#### [Problem to work on]
What this exercise needs is every entry restated as written, with no pictures.

#### [Data records]
■ ■ ■ ■ ■ ■ ■

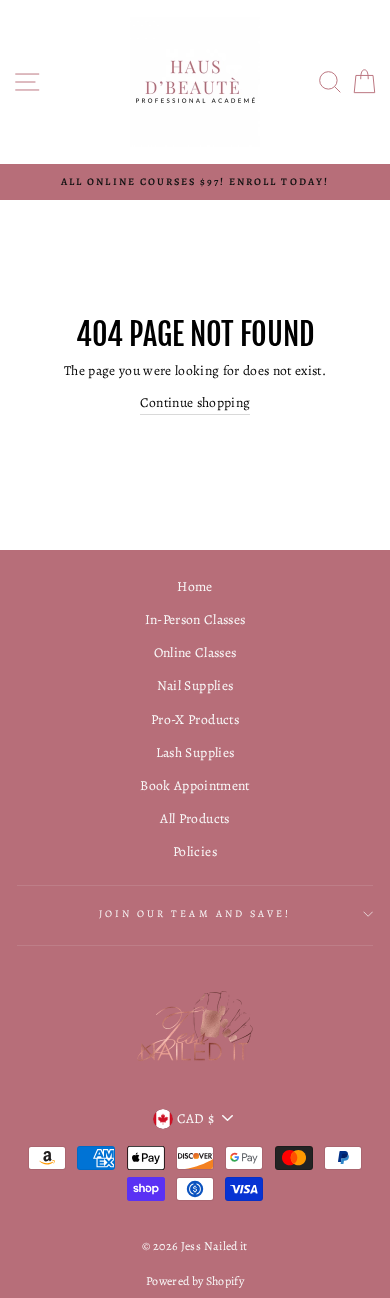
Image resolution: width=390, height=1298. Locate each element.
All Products (194, 818)
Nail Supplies (195, 685)
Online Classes (195, 652)
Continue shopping (195, 402)
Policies (195, 851)
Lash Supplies (195, 752)
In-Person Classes (195, 619)
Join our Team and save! (195, 914)
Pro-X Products (195, 719)
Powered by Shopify (195, 1281)
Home (194, 586)
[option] (195, 182)
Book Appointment (194, 785)
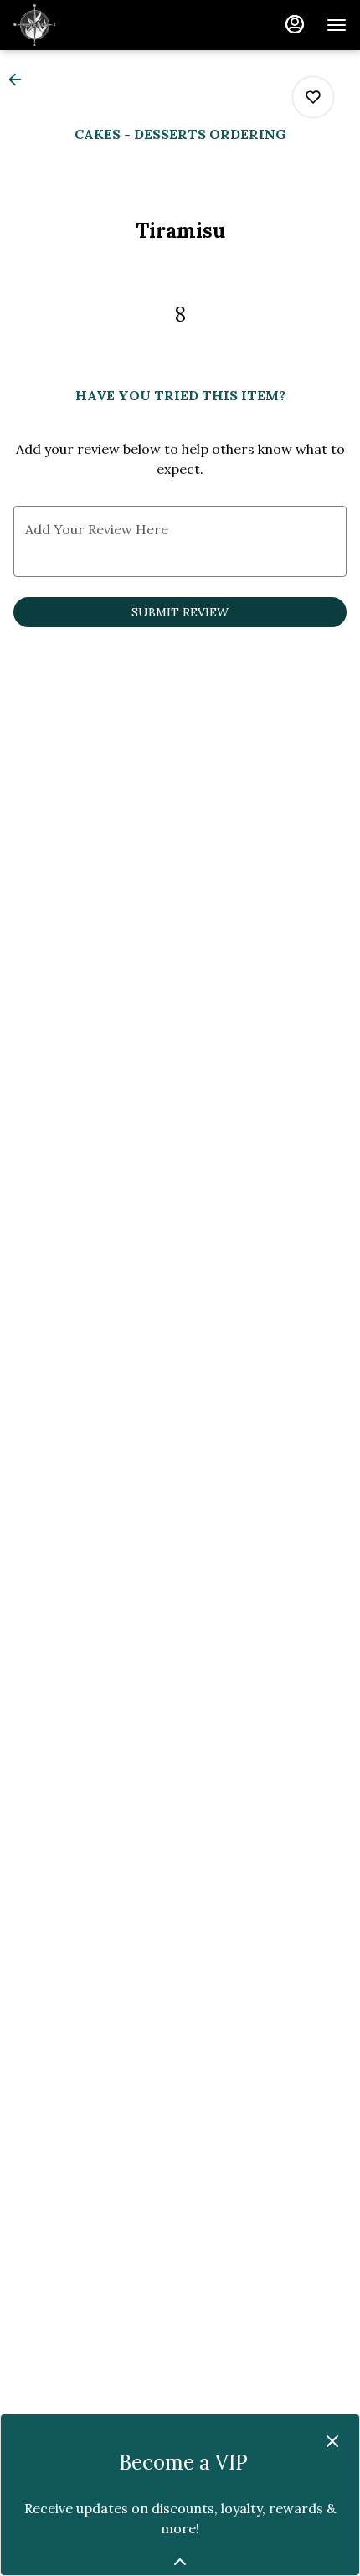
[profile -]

■ ■ ■ ■ ■ ■ ■

#### [Written solution]
Image resolution: width=390, height=1298. Locate each element.
All Products (194, 818)
Nail Supplies (195, 685)
Online Classes (195, 652)
Continue shopping (195, 402)
Policies (195, 851)
Lash Supplies (195, 752)
In-Person Classes (195, 619)
Join our Team and save! (195, 914)
Pro-X Products (195, 719)
Powered by Shopify (195, 1281)
Home (194, 586)
[option] (195, 182)
Book Appointment (194, 785)
[profile -]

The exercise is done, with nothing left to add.